Ofsted’s common inspection framework, launched in September 2015, introduced a system of short inspections for “good” schools and changed how inspectors are employed.
A few months later, when The Key surveyed 979 governors for its annual State of Education report, nearly 40% of respondents said they had found preparing for inspection difficult to manage over the 12 months preceding the survey.
As a researcher in school governance, I answer lots of questions from governors about inspection, the new framework, what happens and how to be prepared. With the most common of these questions in mind, here are eight steps governors can take to make sure they are inspection-ready:
1 Familiarise yourself with the inspection handbook
It may sound obvious but governors must be up to scratch with how inspectors evaluate schools. Ofsted’s school inspection handbook explains how inspectors arrive at their judgment and includes a useful list of factors they look at when considering the school’s governance (as part of their assessment of the effectiveness of leadership and management).
Make sure you are ready to field questions. For example, inspectors will want to know how you ensure the school’s finances are managed well. Having the school business manager attend a meeting of the finance committee and present the budget is one way you might stay informed and fulfil this role.
2 Prepare your evidence
Inspectors want to see evidence that what governors say goes on in the school actually happens, so providing evidence is really important. For example, if you are proud of how the school uses pupil premium funding, show you understand the data by pointing to the impact it has on progress and attainment.
It’s a good idea to have an inspection file with detailed information about the governing body’s impact on the school’s progress and pupils’ achievement. For example, you might include information on specific areas of achievement that the governing body knows are in need of improvement, such as a particular year group that is struggling, and details of how it is expecting the school to address these. It will make the inspection team’s job easier and will help governors answer questions.
3 Address weaknesses identified in previous inspections
With the introduction of short inspections, “good” schools are being inspected more frequently. Schools that “require improvement” or are deemed “inadequate” also receive frequent monitoring. Inspectors want to see that governors have looked at the weaknesses highlighted in previous inspections and taken action to improve them.
Be ready to demonstrate how you have done this. For example, it might be that the previous report highlighted the attainment of pupils eligible for free school meals as a weakness. You could point to a change in how you have used pupil premium funding to address this and the improvement in attainment it has led to.
4 Decide who will meet the inspectors
While all governors should be confident enough to answer questions, inspectors understand that two or three might be most engaged with the school. You may want to ask these governors to volunteer to meet inspectors. They might then hold more regular, for example fortnightly, meetings with staff on key areas like safeguarding or pupil progress. This would help them to develop their knowledge and ensure that when they meet inspectors – whenever the time comes – they can be confident and well informed.
5 Make sure the school website is inspection-ready
Your school’s website is probably the first thing inspectors will look at when preparing a visit, and first impressions count. As the governance handbook explains, there are statutory requirements for what a school must publish on its website. For example, it must show each governor’s attendance record at governing body and committee meetings over the previous academic year. If your school website is up-to-date and compliant with requirements, it will help to establish a positive view of the school before the inspectors arrive.
6 Use governing body minutes to show your impact
Inspectors are legally entitled to see all governing body minutes and may use them to check if governors are carrying out their role properly. Minutes from governing body or committee meetings are a great opportunity to demonstrate how you challenge and support the school’s leadership team. For example, if the headteacher has presented his or her report for the governing body, make sure the minutes show that you asked effective questions and held the headteacher to account. The Information Commissioner’s Office expects minutes to be available for at least the current and previous three years.

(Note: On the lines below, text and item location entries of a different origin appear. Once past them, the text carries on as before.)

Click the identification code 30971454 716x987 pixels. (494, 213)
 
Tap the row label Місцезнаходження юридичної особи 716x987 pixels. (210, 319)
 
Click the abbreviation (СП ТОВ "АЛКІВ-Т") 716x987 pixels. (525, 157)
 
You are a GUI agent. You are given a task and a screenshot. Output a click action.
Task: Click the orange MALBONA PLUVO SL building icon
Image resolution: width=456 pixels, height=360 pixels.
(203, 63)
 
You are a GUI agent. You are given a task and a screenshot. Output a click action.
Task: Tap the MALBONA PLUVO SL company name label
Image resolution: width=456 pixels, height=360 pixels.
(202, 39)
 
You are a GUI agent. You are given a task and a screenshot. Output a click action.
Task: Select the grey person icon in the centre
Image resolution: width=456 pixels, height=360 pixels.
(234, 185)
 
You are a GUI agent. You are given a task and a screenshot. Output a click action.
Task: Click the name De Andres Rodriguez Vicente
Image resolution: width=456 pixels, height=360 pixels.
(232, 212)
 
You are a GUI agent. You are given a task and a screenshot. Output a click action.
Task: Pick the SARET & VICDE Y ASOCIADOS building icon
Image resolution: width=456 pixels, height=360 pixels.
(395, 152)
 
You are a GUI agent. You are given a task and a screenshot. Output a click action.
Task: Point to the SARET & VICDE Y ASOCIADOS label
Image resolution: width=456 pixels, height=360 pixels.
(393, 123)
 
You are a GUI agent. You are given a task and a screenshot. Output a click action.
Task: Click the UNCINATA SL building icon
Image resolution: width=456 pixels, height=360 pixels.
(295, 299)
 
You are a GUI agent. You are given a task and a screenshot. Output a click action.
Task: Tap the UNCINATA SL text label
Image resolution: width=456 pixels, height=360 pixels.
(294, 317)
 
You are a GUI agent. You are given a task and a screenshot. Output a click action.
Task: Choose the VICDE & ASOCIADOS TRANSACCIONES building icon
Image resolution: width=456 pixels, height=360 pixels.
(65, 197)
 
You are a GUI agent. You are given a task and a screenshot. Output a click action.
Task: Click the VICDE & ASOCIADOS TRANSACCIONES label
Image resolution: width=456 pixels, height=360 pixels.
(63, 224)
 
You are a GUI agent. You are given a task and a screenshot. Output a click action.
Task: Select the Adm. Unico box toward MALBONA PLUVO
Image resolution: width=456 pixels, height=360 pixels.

7 Multi-academy trusts (MATs) must be clear on how the governance works
Ofsted’s inspection handbook says inspectors will want to meet “those responsible for governance”. In a MAT this is likely to include those at board level and those on the local governing body. If your school is part of a MAT, or you are a MAT trustee, you must be able to explain how delegation to the local governing body works. Are you clear on what the board is responsible for and what has been passed down to school level? Have a scheme of delegation ready to show inspectors.
8 Don’t panic
We can’t pretend that being under inspection is stress-free but it’s important that governors don’t panic when Ofsted inspectors arrive. If you are overseeing your school effectively as a matter of course, and can show how you are doing it, you can be confident.
John Davies is a researcher specialising in school governance at The Key, provider of leadership and management support to schools.